Slashdot Mirror


Software Error Likely Killed MGS Spacecraft

Aglassis writes "NASA investigators have determined that a software update performed in June of 2006 may have doomed the 10-year-old spacecraft. Apparently the software error caused the solar arrays to drive against a mechanical stop which then forced the spacecraft into safe mode. Unfortunately, after that the spacecraft's radiator was pointed at the sun which overheated the battery and destroyed it. Contact was lost with the Mars Global Surveyor spacecraft in November 2006. NASA will form an internal review board to determine formally the cause of the loss of the spacecraft and what remedial actions are needed for future missions."

3 of 199 comments (clear)

  1. YACCS -Yet Another Computer Corkup in Space by Ancient_Hacker · · Score: 4, Informative
    Just one more example of how Computer Science sint quite up to the reliability requirements of Space:
    • A missing comma in a Do-loop statement causes the first mission to Mars rocket to go off course and blow up.
    • The space-shuttle programs had a race condition that causes the first launch to be scrubbed.
    • The space-shuttle re-entry program had one important variable off by a factor of -4, causing rthe first re-entry to be a bit wobbly.
    • A Ariane guidance program had multiple basic design glitches that caused the first launch to blow up.
    • The F-16 autopilot worked very well, until the plane was deployed to Australia, where on its way there it bounced off the equator.
    • The LEM landing program didnt protect itself from spurious radar data, causing the computer to get behind.
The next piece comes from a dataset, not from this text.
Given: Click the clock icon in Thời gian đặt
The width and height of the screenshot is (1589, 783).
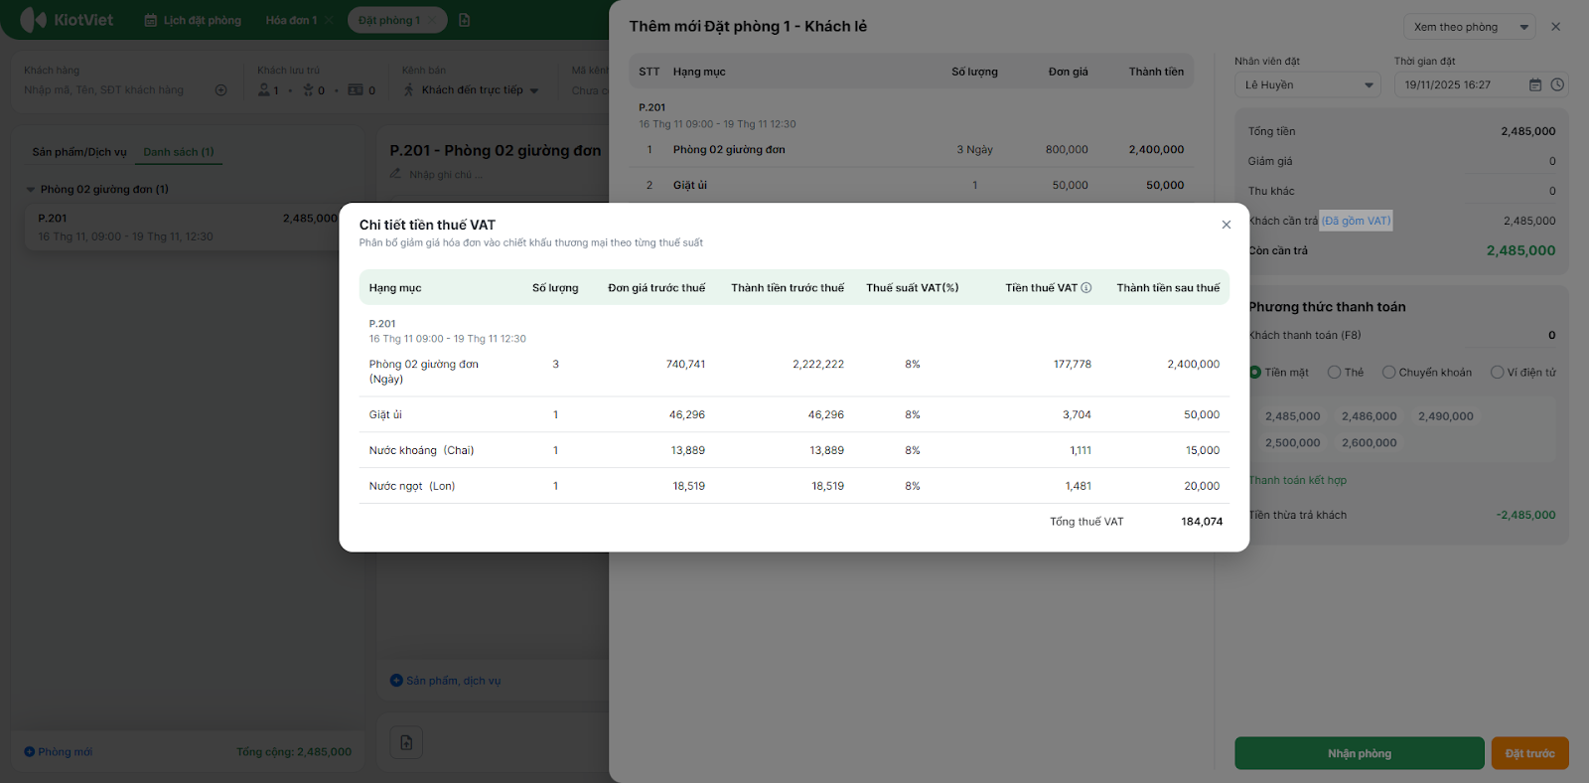Looking at the screenshot, I should coord(1557,85).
    Aero and space are very unforgiving of human coding errors.

    1. Re:YACCS -Yet Another Computer Corkup in Space by Fishbulb · · Score: 5, Informative

      The F-16 didn't "bounce off the equator". Before it ever flew, in simulation the computer flipped the plane over when it crossed the equator due to a bug that incorrectly handled southern lattitudes. Additionally, since the computer "flip" happened instantaneously, and the f-16 can roll at much higher G forces than the pilot can take, the flip would have killed the pilot (and the F-16 would have happily continued on its way).

      http://portal.acm.org/ft_gateway.cfm?id=163293&typ e=pdf&coll=GUIDE&dl=GUIDE&CFID=11154656&CFTOKEN=19 136062

  2. Re:Better than a metric-English conversion error by iamlucky13 · · Score: 4, Informative

    It wasn't one engineer. It was a team effort. And it wasn't a very simple matter of "forgetting". Several factors combined, including re-use of code from the MGS mission (a conversion factor was in the old code, but not recognized when the code was adapted for the doomed MCO) and budget constraints that limited pre-flight testing (so bug was missed...and in fact might have still been missed even with more testing). The effects of the bug were also subtle enough that 3 minor main engine firings were conducted without enough error showing up to reveal the problem. It wasn't until the long orbital insertion firing that the error in the trajectory became noticeable, and by then it was too late. The team's first clue something was wrong was when the spacecraft didn't radio home after the engine burn.

    The details are really convoluted, but the Wikipedia page on the mission has a decent write up explaining how the mistake was made, with additional resources cited. The PDF paper giving a perspective from the MCO team is particularly revealing, if you've got some time on your hands.